As a person with a ceaseless passion for the arts, especially the performing arts, I want to see the present, so-called “post-Covid” moment as a celebration of our return to communal life in physical terms: an impulse to move, to go out, to congregate and interconnect not through digital mediation but through the living, the moving body. Essentially therefore, my talk will be about the recovery of the body and its kinesthetic possibilities in the production and reception of art. My approach will be mainly phenomenological. The term “kinesthesia” has been used since the late 19th century in order to express sensations of movement – self-movement at first and later the movement of others. For this latter human activity the term “empathy” was introduced in the beginning of the 20th century. As a variation of this, “kinesthetic sympathy” was used in the 1930s to explore the expressive and affective possibilities of dance. For my e-motional journey into art I have chosen five examples from five different, though often intersecting, art forms: sculpture, video installation, jazz performance, street performance and theatre performance indoors and outdoors. My examples are all accounts of my embodied experience here and abroad and their brief analysis will aim at substantiating my argument that especially the performance arts, despite all the facilities offered them by digital and intermedial technology, can only be perceived along the full spectrum of mobility, sensation and emotion if they remain an integral part of the physical world where bodies move and are moved interchangeably.

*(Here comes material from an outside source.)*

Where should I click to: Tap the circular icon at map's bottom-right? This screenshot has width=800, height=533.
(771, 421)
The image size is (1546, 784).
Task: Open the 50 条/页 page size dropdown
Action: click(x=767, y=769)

All that is solid melts into aerial karate: environmentality and infinitesimal forces in motion
Gregory J. Seigworth, Millersville University

This talk will begin with a particular example drawn from contemporary predictive data analytics to address an issue that Michel Foucault raised briefly about ‘environmentality’ toward the end of his 1978-79 seminar on The Birth of Biopolitics. Foucault sees – in a futural glimpse of where biopolitics is already heading -- that “the technology to be employed is not discipline-normalization, but action on the environment ... modifying the terms of the game, not the players’ mentality.” I will explore how we might understand this whole field modulation of bodies-in-motion as a chief aim of predictive analytics, along the way touching on Leibniz’ theory of ‘petites perceptions,’ the aggregate forces that form the banal non-conscious, and those miniscule intensities that persistently nudge at the imperceptible edges of bodies & populations.